Welche konkreten Charakteristika ein solches Hinweisgebersystem aufweisen muss, hängt sowohl von der Tätigkeit als auch der Größe und den internationalen Verflechtungen eines Betriebs ab. Jedenfalls aber muss
- die Teilnahme freiwillig sein,
- eine Vertraulichkeit sowohl für die Einmeldenden als auch für die Beschuldigten für die Dauer der Überprüfung gewährleistet werden,
- eine inhaltliche Beschränkung auf tatsächlich unternehmensschädigende und strafrechtlich relevante Meldungen erfolgen,
- die bearbeitende Stelle vom Rest des Konzerns strikt getrennt und
- deren MitarbeiterInnen besonders geschult werden sowie
- die personenbezogenen Daten nach längstens zwei Monaten nach Abschluss des Falles gelöscht werden. (Nähere Infos gibt es in der GPA-djp.)

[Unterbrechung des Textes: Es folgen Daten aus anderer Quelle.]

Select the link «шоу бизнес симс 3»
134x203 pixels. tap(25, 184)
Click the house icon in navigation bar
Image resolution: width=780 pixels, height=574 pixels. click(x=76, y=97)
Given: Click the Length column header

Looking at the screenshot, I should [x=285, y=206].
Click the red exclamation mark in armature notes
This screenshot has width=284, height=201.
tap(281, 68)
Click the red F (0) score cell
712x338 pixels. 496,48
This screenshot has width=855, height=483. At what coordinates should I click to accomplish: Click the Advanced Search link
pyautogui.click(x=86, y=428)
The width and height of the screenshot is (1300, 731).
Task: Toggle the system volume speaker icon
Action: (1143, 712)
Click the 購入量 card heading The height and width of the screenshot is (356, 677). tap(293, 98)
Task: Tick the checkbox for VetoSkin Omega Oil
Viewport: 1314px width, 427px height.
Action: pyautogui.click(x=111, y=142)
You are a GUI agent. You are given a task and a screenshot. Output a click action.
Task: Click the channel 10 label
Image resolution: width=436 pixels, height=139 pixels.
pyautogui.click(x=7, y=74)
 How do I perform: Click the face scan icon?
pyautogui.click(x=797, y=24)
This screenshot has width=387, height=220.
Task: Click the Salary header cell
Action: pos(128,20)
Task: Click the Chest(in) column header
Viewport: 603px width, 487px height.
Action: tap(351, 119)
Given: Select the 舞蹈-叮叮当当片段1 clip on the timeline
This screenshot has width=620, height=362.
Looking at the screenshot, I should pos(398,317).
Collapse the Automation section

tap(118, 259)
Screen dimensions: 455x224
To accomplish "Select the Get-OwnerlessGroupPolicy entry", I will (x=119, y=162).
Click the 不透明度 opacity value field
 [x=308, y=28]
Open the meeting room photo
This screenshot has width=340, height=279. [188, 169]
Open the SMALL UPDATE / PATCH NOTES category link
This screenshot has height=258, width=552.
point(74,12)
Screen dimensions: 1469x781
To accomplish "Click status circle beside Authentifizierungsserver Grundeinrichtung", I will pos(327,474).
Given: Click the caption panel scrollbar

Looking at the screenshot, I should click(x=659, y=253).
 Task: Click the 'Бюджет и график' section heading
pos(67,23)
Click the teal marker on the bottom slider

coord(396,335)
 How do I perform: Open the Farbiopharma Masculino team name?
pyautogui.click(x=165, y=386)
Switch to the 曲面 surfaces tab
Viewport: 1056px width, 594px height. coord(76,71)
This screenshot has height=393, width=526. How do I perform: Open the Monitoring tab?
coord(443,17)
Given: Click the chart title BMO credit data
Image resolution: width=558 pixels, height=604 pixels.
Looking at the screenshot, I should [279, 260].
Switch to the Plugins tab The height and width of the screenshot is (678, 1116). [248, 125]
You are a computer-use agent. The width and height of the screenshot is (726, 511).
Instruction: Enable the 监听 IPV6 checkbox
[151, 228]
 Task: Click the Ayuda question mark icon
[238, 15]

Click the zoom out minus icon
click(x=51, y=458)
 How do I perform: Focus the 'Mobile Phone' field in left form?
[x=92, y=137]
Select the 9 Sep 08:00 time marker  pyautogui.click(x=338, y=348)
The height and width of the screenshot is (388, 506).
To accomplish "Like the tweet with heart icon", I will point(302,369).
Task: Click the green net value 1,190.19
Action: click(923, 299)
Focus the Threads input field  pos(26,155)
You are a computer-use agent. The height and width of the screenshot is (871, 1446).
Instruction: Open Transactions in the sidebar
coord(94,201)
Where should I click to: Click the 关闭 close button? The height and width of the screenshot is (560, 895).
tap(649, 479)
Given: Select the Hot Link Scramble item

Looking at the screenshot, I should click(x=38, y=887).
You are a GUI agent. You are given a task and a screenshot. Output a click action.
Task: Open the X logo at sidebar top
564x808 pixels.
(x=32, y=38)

Die Erfahrung mit Meldesystemen aller Art lehrt allerdings, dass die Einrichtung eines solchen Systems – sei es eine Telefon-Hotline, eine Internet-Plattform oder ein Beschwerdebriefkasten – nichts an der Betriebskultur an sich und dem Umgang miteinander ändert. Die Meldung von Missständen kann immer nur als Ergänzung zum internen Management funktionieren und nicht als Ersatz dafür. Dazu braucht es weitere Voraussetzungen: eine öffentliche Diskussion zu dem Thema und Zivilcourage – und beides kann man nicht kaufen, im Gegensatz zu einer technischen Einrichtung für ein Hinweisgebersystem.
Sehr schlecht, dass Menschen, die Missstände hierzulande aufdecken, so schlecht behandelt werden. Eigentlich unvorstellbar, dass das bei uns stattfindet und das, obwohl wir ein Rechtsstaat sind.
Ein altes JuristInnen-Sprichwort sagt ja: Recht haben und Recht bekommen sind zweierlei. Aber zum Glück gibt es Menschen, die diese psychisch, finanziell und zeitaufwendige Arbeit auf sich nehmen! Dankeschön.